▶ Work task
Could you restate every record below word for word?

▶ Task data

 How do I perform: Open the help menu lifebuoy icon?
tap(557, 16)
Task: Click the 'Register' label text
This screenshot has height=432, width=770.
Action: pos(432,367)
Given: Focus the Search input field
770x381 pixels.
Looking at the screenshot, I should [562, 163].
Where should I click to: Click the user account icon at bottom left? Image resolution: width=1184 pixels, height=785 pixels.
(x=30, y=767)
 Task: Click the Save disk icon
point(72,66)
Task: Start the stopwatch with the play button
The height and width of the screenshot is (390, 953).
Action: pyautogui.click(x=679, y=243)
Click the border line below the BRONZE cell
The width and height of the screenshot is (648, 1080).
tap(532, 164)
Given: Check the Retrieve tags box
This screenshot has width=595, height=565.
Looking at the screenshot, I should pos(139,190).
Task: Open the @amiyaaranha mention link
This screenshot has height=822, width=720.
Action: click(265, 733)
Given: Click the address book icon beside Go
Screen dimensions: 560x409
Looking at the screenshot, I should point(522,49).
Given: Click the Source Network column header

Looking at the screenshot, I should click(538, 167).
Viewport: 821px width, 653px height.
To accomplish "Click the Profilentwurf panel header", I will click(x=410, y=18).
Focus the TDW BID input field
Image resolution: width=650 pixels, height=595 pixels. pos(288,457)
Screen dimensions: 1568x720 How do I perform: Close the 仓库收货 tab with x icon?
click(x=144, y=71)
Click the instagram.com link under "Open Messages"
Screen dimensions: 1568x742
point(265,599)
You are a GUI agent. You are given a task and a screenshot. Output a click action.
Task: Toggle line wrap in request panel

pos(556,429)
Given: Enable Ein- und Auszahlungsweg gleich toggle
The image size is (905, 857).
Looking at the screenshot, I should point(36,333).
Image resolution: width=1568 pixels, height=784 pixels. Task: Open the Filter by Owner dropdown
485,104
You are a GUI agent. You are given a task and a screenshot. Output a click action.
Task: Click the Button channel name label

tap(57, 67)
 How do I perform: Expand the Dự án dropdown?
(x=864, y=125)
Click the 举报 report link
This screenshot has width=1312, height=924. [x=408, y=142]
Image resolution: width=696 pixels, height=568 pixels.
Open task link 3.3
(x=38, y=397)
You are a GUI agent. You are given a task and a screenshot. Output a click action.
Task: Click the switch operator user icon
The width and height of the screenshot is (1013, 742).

▶ Answer to the exercise
 How do I perform: Open the help menu lifebuoy icon?
tap(557, 16)
Task: Click the 'Register' label text
This screenshot has height=432, width=770.
Action: pos(432,367)
Given: Focus the Search input field
770x381 pixels.
Looking at the screenshot, I should [562, 163].
Where should I click to: Click the user account icon at bottom left? Image resolution: width=1184 pixels, height=785 pixels.
(x=30, y=767)
 Task: Click the Save disk icon
point(72,66)
Task: Start the stopwatch with the play button
The height and width of the screenshot is (390, 953).
Action: pyautogui.click(x=679, y=243)
Click the border line below the BRONZE cell
The width and height of the screenshot is (648, 1080).
tap(532, 164)
Given: Check the Retrieve tags box
This screenshot has width=595, height=565.
Looking at the screenshot, I should pos(139,190).
Task: Open the @amiyaaranha mention link
This screenshot has height=822, width=720.
Action: click(265, 733)
Given: Click the address book icon beside Go
Screen dimensions: 560x409
Looking at the screenshot, I should point(522,49).
Given: Click the Source Network column header

Looking at the screenshot, I should click(538, 167).
Viewport: 821px width, 653px height.
To accomplish "Click the Profilentwurf panel header", I will click(x=410, y=18).
Focus the TDW BID input field
Image resolution: width=650 pixels, height=595 pixels. pos(288,457)
Screen dimensions: 1568x720 How do I perform: Close the 仓库收货 tab with x icon?
click(x=144, y=71)
Click the instagram.com link under "Open Messages"
Screen dimensions: 1568x742
point(265,599)
You are a GUI agent. You are given a task and a screenshot. Output a click action.
Task: Toggle line wrap in request panel

pos(556,429)
Given: Enable Ein- und Auszahlungsweg gleich toggle
The image size is (905, 857).
Looking at the screenshot, I should point(36,333).
Image resolution: width=1568 pixels, height=784 pixels. Task: Open the Filter by Owner dropdown
485,104
You are a GUI agent. You are given a task and a screenshot. Output a click action.
Task: Click the Button channel name label

tap(57, 67)
 How do I perform: Expand the Dự án dropdown?
(x=864, y=125)
Click the 举报 report link
This screenshot has width=1312, height=924. [x=408, y=142]
Image resolution: width=696 pixels, height=568 pixels.
Open task link 3.3
(x=38, y=397)
You are a GUI agent. You are given a task and a screenshot. Output a click action.
Task: Click the switch operator user icon
The width and height of the screenshot is (1013, 742).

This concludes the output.